Я знал, что пытаться бежать нет смысла. Рано или поздно они все равно нашли бы меня, и дело кончилось бы тем же. Стараясь сдержать дрожь в руках, я сел в раскаленную машину. Хуан Рауль Химинес бухнулся справа, коротышка-японец примостился слева, Моиз Бен Аарон сел за руль, и мы тронулись.

Ехали мы медленно. Моиз Бен Аарон зря не рисковал и вел машину с осторожностью человека, который видит только одним глазом. У сидевшего рядом со мной коротышки-японца был взволнованный вид. Он вертел в руках свой расплавленный CD-плеер и повторял, хмуря брови: «Суши кото танабе, суши кото танабе, суши кото танабе…» Потом он повернулся в мою сторону и окинул меня взглядом упавшего с лошади самурая.

«Что, скотина ты этакая, любишь подурить, да?»

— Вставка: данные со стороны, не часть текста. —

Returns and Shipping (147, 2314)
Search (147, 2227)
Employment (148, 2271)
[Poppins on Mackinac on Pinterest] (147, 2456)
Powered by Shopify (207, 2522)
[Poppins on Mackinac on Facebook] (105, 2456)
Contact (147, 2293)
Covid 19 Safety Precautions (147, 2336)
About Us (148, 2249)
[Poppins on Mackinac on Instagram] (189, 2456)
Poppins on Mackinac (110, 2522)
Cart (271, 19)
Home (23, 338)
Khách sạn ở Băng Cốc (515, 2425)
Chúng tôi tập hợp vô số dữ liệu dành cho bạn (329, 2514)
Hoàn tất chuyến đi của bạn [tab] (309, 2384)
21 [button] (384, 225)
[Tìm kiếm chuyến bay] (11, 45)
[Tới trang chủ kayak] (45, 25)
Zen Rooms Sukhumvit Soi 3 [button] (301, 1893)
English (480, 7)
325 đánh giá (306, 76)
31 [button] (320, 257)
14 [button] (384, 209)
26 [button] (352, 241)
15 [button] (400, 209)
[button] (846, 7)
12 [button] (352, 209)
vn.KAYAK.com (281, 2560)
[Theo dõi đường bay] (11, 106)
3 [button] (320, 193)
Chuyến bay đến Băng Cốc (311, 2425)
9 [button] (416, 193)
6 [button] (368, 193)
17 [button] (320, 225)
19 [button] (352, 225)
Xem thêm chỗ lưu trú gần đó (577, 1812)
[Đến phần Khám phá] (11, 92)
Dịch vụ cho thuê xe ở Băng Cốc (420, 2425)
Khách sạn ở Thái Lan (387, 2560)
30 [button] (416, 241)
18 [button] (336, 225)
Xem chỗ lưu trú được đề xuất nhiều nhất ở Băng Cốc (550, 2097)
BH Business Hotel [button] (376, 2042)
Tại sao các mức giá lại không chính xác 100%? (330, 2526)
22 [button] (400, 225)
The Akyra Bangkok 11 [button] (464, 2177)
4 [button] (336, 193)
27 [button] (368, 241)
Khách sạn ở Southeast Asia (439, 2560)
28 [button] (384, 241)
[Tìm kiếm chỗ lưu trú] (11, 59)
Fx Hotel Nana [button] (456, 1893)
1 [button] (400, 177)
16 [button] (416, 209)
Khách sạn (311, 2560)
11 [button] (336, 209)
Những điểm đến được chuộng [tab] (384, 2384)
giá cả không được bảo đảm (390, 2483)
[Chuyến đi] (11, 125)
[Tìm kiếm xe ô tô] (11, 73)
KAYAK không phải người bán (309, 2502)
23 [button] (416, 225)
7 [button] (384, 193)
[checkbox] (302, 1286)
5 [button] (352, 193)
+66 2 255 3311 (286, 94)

Я не ответил. В зеркале было видно, как улыбается Моиз Бен Аарон. Зрячим глазом он следил за дорогой, а вторым смотрел куда-то в небеса. Дегенеративная рожа. Чужие неприятности он любил не меньше, чем жареные сосиски. В кармане куртки у меня лежало стенлиевское лезвие. В какой-то момент я подумал, не пустить ли его в ход, но, поймав на себе сумрачный, как угольная шахта, взгляд Хуана Рауля Химинеса, понял, что лучше пока не рыпаться.

— Ты правда выбил ей передние зубы? — спросил Моиз Бен Аарон, не переставая улыбаться.

— Это она сама тебе рассказала?

— Она всем об этом рассказывает. Говорит, в последний раз, когда вы виделись, ты совсем сошел с катушек, бросился на нее с кулаками и выбил зубы.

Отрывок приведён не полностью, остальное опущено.